(GIVEN TEXT)
————

Improving a kite: zero 1.1

The licensed no-wind-kite "zero 1.1" is not being produced anymore, but you can find it in kite-shops worldwide. To enjoy a good flight, you can modify the kite and also, it wouldn't hurt to check the symmetry of the sail.

Sketch showing the prints on the sail of the kite.
One of the countless sketches showing the prints on the sail: Instructions and tips for use, brand and license, name and contact of the pilot, etc. In the end, the kite in the production series looked completely different, of course. © Thomas Horvath

The modifications

There are options to modify a zero 1.1 first series kite for enhanced synergetic performance. This kite was licensed to Volango-Kitewalker some time ago. It was white with a lot of text printed on the sail. The last series were orange.

Most copies of Horvath-Kites don't consider the centering of the spine rod or tube either, and the exact symmetry out of the factory is random.


The nose detail for a consistent symmetry

nose of the kite as provided

The original nose detail: The spine is moving left and right, making the kite instable in stronger winds.

new nose of the kite

Make an accurate fixation of the spine: 4 holes very close to the center line instead of the 2 holes in the series.

preparing the bridle line

The core of a bridle line and the outer coating (the outer part of any bridle line): Separate the coating in order to get a soft line with good grip. The length is around 180 mm, you will shorten the line when the nose detail is finished.

the flange at one end ofthe line

Make a solid flange at one end of the line, using pliers and a lighter.

————

(BRIEF A) Please print the passage of the kite text starting with "The licensed no-wind-kite" and going on through "of the kite.".
(BRIEF B) From the kite text, list each kind of print on the sail that the sketch caption names.
Rely only on the kite text when answering.

(DATASET EXTRACT)
————

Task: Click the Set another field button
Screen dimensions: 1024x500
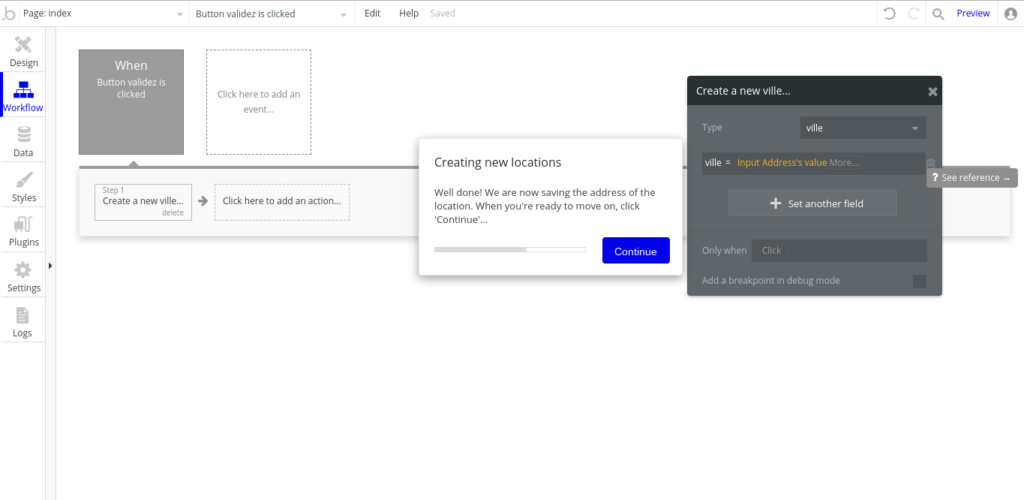Action: [812, 204]
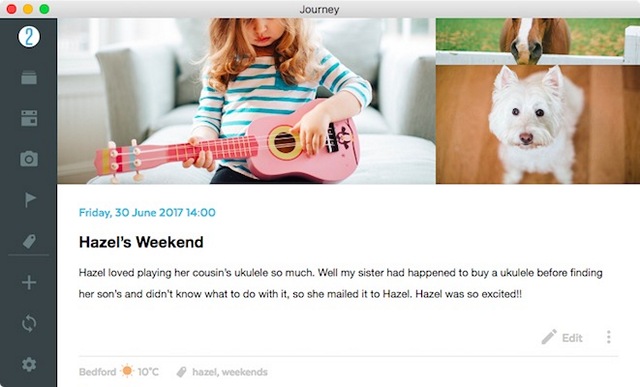Click the sunny 10°C weather indicator
Viewport: 640px width, 387px height.
140,371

————

(EXERCISE SOLUTION A)
The licensed no-wind-kite "zero 1.1" is not being produced anymore, but you can find it in kite-shops worldwide. To enjoy a good flight, you can modify the kite and also, it wouldn't hurt to check the symmetry of the sail.

Sketch showing the prints on the sail of the kite.

(EXERCISE SOLUTION B)
- Instructions and tips for use
- Brand and license
- Name and contact of the pilot